Une journée de merde commence forcément par dire au revoir au seul ami que vous n'avez jamais eu. Du moins, les miennes.

D'une certaine façon, nous finissons tous par croire que nous ne partirons jamais. À tort. Notre permis de séjour expire après notre dix-huitième anniversaire. Nous le savons tous, cette vie à la Pension NA21 district 64B a une fin. Et même si nous en sommes témoins depuis nos plus jeunes années, faire face à la réalité de ce moment nous en colle une dans les gencives.

Quelque part, il est encore trop tôt. Notre existence ici est merdique, mais c'est la seule que nous avons toujours connue. Cela a quelque chose de rassurant pour la plupart des gens. Ce qui nous attend de l'autre côté du Mur peut se révéler bien pire.

J'ai hâte d'y être. Et je suis bien le seul. Berlioz aurait assurément voulu bénéficier de quelques jours de sursis. Et moi aussi. Son absence imminente gratte les entraves de ma folie. Je la sens s'agiter là, juste sous mes souvenirs et le long des secondes qui me séparent de son départ.

Je me terre dans l'ombre du couloir, à l'arrière du bâtiment, les yeux fixés sur le groupe de Pensionnaires qui attend le convoi qui les mènera loin d'ici. Berlioz discute avec Isaz et Lagos. Ils lui disent au revoir et plaisantent, comme si c'était normal. Les deux amis le serrent dans leurs bras avant de s'échanger leurs derniers mots.

Je grimace face à ce spectacle. Il n'a pas besoin de moi. Je n'ai rien à offrir de similaire et il le sait.

Isaz et Lagos s'en vont finalement et le brun me lance un regard mauvais lorsqu'il passe à ma hauteur.

— Fais gaffe, Harper, on pourrait presque croire que tu te soucies de lui.

Je ne réponds pas à son commentaire provocateur et me reconcentre sur le groupe. Berlioz croise immédiatement mon regard, les sourcils haussés dans une expression qui me demande ce que je fous. Je me planque, B. J'ai pas envie que tu partes.

Je soupire quand il me fait signe d'approcher. Je traîne les pieds devant le sourire sincère qui mange la moitié basse de son visage. Comment est-ce qu'il fait ça? Je ne comprendrai jamais d'où ce gamin tire sa bonne humeur perpétuelle.

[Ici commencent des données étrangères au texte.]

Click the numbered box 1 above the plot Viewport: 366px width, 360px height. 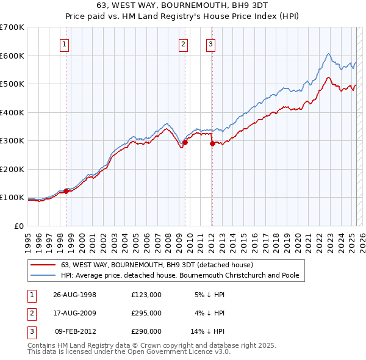click(x=64, y=43)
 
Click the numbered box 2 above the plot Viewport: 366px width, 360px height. click(x=183, y=43)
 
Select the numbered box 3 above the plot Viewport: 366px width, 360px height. click(x=210, y=43)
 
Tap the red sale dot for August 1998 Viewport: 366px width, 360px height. click(x=66, y=190)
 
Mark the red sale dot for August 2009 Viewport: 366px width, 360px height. click(x=185, y=142)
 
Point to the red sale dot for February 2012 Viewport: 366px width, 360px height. click(x=212, y=143)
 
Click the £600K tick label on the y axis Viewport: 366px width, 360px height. click(x=12, y=56)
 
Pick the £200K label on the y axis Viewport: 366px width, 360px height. click(x=12, y=169)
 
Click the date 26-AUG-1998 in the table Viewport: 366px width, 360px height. click(x=75, y=295)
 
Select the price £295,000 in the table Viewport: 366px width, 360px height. click(x=146, y=313)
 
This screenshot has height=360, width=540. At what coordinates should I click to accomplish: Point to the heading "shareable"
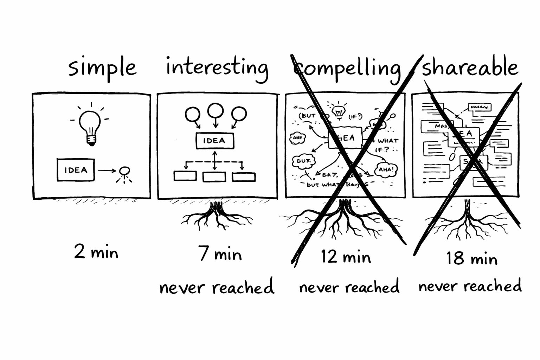[470, 67]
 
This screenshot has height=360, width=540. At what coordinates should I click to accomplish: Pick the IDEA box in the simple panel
[76, 170]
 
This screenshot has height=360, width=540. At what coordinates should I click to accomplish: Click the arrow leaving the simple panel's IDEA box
[107, 171]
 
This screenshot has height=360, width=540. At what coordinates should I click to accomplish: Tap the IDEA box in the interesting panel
[214, 141]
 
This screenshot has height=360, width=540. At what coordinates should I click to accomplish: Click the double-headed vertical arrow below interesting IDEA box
[215, 160]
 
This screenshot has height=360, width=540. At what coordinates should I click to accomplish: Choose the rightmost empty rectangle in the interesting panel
[244, 176]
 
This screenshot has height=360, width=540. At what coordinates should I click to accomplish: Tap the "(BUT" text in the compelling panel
[307, 116]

Ça me donne salement envie de le protéger, oubliant momentanément que j'en suis incapable.

— J'avais fini par croire que tu ne viendrais pas, Shadow.

— Les codes sociaux s'accordent sur le fait que cela aurait été foutrement malpoli, tenté-je de plaisanter sans y mettre aucune conviction.

— Mais pas improbable.

Je lâche un reniflement sarcastique. Ça non, pas improbable du tout même. Berlioz me connait bien. Il sait que j'aurais pu rester planqué dans le couloir jusqu'à ce qu'il parte.

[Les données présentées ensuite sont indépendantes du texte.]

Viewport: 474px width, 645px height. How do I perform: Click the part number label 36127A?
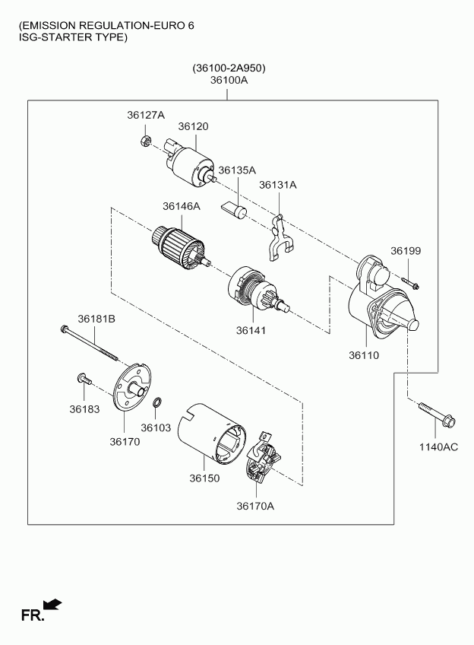(146, 115)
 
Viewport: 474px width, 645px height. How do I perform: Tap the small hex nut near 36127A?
(144, 141)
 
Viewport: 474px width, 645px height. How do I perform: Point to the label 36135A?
(237, 170)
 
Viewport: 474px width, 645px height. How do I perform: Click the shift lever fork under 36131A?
(280, 238)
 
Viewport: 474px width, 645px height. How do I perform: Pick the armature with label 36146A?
(181, 249)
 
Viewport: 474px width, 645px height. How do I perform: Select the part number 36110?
(364, 355)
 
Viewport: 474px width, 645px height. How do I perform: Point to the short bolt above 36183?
(84, 379)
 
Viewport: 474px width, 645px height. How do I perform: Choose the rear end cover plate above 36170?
(132, 386)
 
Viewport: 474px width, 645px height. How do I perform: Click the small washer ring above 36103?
(157, 402)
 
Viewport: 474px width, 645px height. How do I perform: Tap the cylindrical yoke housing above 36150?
(211, 434)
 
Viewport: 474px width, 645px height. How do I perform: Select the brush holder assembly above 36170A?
(264, 458)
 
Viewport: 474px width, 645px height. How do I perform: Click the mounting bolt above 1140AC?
(438, 415)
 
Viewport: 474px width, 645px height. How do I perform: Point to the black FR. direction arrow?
(52, 604)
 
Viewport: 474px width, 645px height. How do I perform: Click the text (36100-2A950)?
(229, 68)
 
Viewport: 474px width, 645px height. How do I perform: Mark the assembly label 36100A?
(229, 80)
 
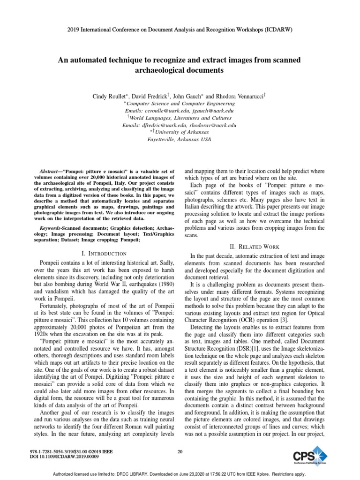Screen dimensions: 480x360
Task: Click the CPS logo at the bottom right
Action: pos(307,456)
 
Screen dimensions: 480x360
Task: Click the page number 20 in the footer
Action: pos(180,451)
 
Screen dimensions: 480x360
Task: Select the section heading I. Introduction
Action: pos(104,253)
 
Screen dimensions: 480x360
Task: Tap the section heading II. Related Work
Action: pos(255,247)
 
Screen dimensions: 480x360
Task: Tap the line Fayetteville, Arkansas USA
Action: pos(180,140)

Je suis ingrat et égoïste et les épanchements émotifs m'emmerdent au mieux. Ils m'indiffèrent dans la plupart des cas. Je ne suis pas à ma place dans ce genre de scène.

Son sourire me brutalise. Je sens sa peur. Lui non plus n'est pas encore prêt à tout quitter.

— Je sais que je suis le soleil de ton existence, mais retiens tes larmes, s'il te plait. Ça me met mal à l'aise, blague-t-il sans se laisser avoir par ma façade fermée.

— Putain la ferme, Andorés.

Ce connard m'arrache un rire involontaire. Je croise ses yeux bruns, un peu moins assurés qu'au premier abord et détourne la tête. Comment peut-il me faire rire dans une telle situation ? N'est-on pas censé pleurer en gueulant des promesses improbables ?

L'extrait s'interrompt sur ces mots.